I am using Java with JOGL to create OpenGL enhanced 2D graphics. The graphics operations I use are nothing fancy, and should be supported by almost any recent graphics card. For example, my game runs great on a Netbook.
I was hoping the game would run on most computers. It runs fine on my own computers. However, I found some computers have very slow performance (apparently software fallback, yielding about 2 frames per second). I ran a LWJGL app on one such computer. It doesn't run at all (it reports something like org.lwjgl.LWJGLException: Pixel format not accelerated, you can find various forum threads complaining about this but no apparent solutions, except the suggestion that it is a driver problem). Other OpenGL software does not seem to work, either. I also found that my Flash version of the game with exactly the same graphical effects performs pretty well full-screen on that same computer. The computer in question has a recent ATI card but unfortunately I have no access to the driver manager.

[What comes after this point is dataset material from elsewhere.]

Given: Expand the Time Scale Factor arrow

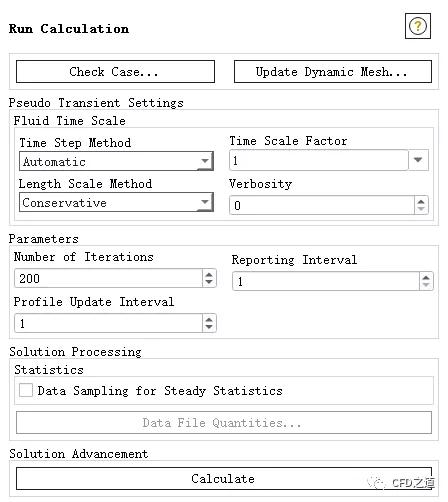Looking at the screenshot, I should tap(418, 160).
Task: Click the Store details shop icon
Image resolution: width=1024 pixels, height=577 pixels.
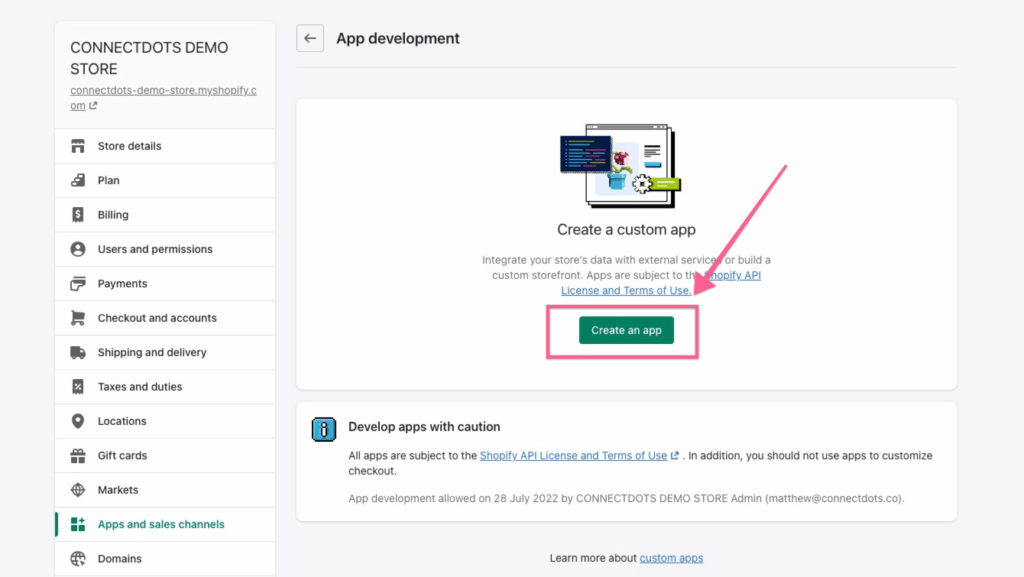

The problem appears fairly widespread. I think it is very unfortunate that OpenGL does not always provide access to graphics features found on most computers. This makes it less attractive for casual 2D games, which I expect to run on any computer.
Did any of you run into this problem and manage to fix it? AFAIK, both NVidia and ATI provide OpenGL as part of their standard driver sets, but maybe there are some exceptions? Is this problem caused by third party drivers not supporting OpenGL, and can the problem be fixed by installing better drivers? How many other graphics cards are out there without OpenGL drivers?
EDIT: As a final note, I can conclude that OpenGL is just not well supported on Windows machines. Microsoft seems to have been doing their best to keep it off their platform, for example by deliberately leaving out OpenGL drivers in some Windows driver bundles. Get the vendor drivers, and you get OpenGL; get the standard drivers that Windows downloads for you, and you don't. This has been causing no end of trouble for others as well. For example, for implementing WebGL, Web browsers use Angle, which is an OpenGL ES emulator for DirectX. So, what we'd really need is something like Angle, only for full OpenGL.